→ Objective 1
In the passage about St. Josephine Bakhita, on what date was she baptized?

Start of Extracted text

Pope Benedict, writing about her life, says that, “after the terrifying ‘masters’ who had owned her up to that point, [she] came to know a totally different kind of “master…”  She heard that there is a [master] above all masters… and that this Lord is good, goodness in person.  She came to know that this Lord even knew her, that He had created her—that He actually loved her…  What is more, this master had Himself accepted the destiny of being flogged and now He was waiting for her ‘at the Father’s right hand…’

After meeting this truly good master, Jesus, she said, “I am definitively loved and whatever happens to me—I am awaited by this love.  And so my life is good.”  “When she was about to be taken back to Sudan, [she] refused; she did not wish to be separated again from her [Master].  On 9 January 1890, she was baptized and confirmed and received her first Holy Communion.”

Six years later, at the age of 27, she joined the Canossian Sisters and part of her apostolic work was going around Italy to support missions in Africa.  “The liberation that she had received through her encounter with the God of Jesus Christ, she felt she had to extend, it had to be handed on to others, to the greatest possible number of people.”  This is evangelization.  If we have experienced a love like this, isn’t it natural to want to share it with other people?  We want everyone to know they are definitively loved and that, whatever happens to them, they are awaited by this love—this love isn’t an idea or an abstraction; it’s a person, and He has a name.

Sr. Josephine Bakhita was canonized in 2000 and became St. Josephine.  Her feast day is Feb. 8.

This is Theresa Bonopartis.  Tragically, she had an abortion when she was 18, and as a result, went through hell: with depression, low self-esteem and suicidal thoughts.  Even though she was Catholic, she never knew Jesus and how much He loved her; she even mistakenly thought Jesus would punish her for her sin.

It was during her third child’s preparation for First Reconciliation that she heard the priest say that every sin can be forgiven, even the sin of abortion.  So she decided to contact him and went to Confession for the first time in many years—she was on her way home, spiritually speaking.

End of Extracted text
Start of Data for processing

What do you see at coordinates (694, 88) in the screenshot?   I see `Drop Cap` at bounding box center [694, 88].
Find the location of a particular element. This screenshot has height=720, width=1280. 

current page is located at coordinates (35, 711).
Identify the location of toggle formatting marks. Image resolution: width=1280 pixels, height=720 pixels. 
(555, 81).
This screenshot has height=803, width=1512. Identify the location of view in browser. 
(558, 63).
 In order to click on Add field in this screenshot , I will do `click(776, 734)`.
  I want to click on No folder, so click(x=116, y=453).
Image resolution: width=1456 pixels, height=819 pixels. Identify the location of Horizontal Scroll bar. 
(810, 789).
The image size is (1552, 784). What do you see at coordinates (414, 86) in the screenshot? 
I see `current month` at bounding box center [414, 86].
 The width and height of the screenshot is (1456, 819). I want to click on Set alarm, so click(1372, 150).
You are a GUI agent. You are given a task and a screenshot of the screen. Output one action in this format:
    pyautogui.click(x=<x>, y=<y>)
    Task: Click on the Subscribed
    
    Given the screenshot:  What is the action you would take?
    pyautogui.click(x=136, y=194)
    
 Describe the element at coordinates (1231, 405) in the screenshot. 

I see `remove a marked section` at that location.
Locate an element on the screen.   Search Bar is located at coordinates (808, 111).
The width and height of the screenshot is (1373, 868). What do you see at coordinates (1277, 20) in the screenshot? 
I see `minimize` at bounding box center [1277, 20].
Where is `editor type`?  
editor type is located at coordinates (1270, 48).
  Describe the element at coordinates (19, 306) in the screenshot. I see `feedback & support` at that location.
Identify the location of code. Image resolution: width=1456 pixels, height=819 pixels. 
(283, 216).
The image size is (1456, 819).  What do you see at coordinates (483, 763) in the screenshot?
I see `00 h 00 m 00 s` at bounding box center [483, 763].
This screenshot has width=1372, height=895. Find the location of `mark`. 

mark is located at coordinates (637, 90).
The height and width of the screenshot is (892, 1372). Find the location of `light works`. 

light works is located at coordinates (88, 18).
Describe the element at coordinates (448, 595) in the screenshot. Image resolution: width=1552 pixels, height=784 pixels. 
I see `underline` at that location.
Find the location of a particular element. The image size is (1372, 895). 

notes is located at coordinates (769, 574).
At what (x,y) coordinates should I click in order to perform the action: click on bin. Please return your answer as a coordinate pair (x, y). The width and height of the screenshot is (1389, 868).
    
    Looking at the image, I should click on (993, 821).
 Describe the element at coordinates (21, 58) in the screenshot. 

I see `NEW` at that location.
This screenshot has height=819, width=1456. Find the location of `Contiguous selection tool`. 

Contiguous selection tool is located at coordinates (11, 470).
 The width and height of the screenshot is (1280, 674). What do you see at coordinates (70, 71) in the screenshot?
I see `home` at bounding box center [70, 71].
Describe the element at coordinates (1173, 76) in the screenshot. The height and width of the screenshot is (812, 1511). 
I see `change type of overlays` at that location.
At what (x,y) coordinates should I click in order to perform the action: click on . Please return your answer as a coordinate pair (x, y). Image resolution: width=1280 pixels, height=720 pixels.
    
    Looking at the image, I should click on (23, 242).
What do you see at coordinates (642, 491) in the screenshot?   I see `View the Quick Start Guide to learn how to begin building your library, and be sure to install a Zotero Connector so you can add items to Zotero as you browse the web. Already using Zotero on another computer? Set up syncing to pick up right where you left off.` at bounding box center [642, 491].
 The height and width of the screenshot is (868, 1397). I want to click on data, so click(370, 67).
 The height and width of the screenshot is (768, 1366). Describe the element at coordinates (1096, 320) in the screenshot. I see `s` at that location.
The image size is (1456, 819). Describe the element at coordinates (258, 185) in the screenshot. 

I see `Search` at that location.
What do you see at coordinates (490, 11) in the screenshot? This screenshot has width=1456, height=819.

End of Data for processing

→ Objective 2
Extract the entries word for word, starting at the first one and ending at the line that contains "pyautogui.click(x=136, y=194)".

→ Correct answer 1
9 January 1890

→ Correct answer 2
What do you see at coordinates (694, 88) in the screenshot?   I see `Drop Cap` at bounding box center [694, 88].
Find the location of a particular element. This screenshot has height=720, width=1280. 

current page is located at coordinates (35, 711).
Identify the location of toggle formatting marks. Image resolution: width=1280 pixels, height=720 pixels. 
(555, 81).
This screenshot has height=803, width=1512. Identify the location of view in browser. 
(558, 63).
 In order to click on Add field in this screenshot , I will do `click(776, 734)`.
  I want to click on No folder, so click(x=116, y=453).
Image resolution: width=1456 pixels, height=819 pixels. Identify the location of Horizontal Scroll bar. 
(810, 789).
The image size is (1552, 784). What do you see at coordinates (414, 86) in the screenshot? 
I see `current month` at bounding box center [414, 86].
 The width and height of the screenshot is (1456, 819). I want to click on Set alarm, so click(1372, 150).
You are a GUI agent. You are given a task and a screenshot of the screen. Output one action in this format:
    pyautogui.click(x=<x>, y=<y>)
    Task: Click on the Subscribed
    
    Given the screenshot:  What is the action you would take?
    pyautogui.click(x=136, y=194)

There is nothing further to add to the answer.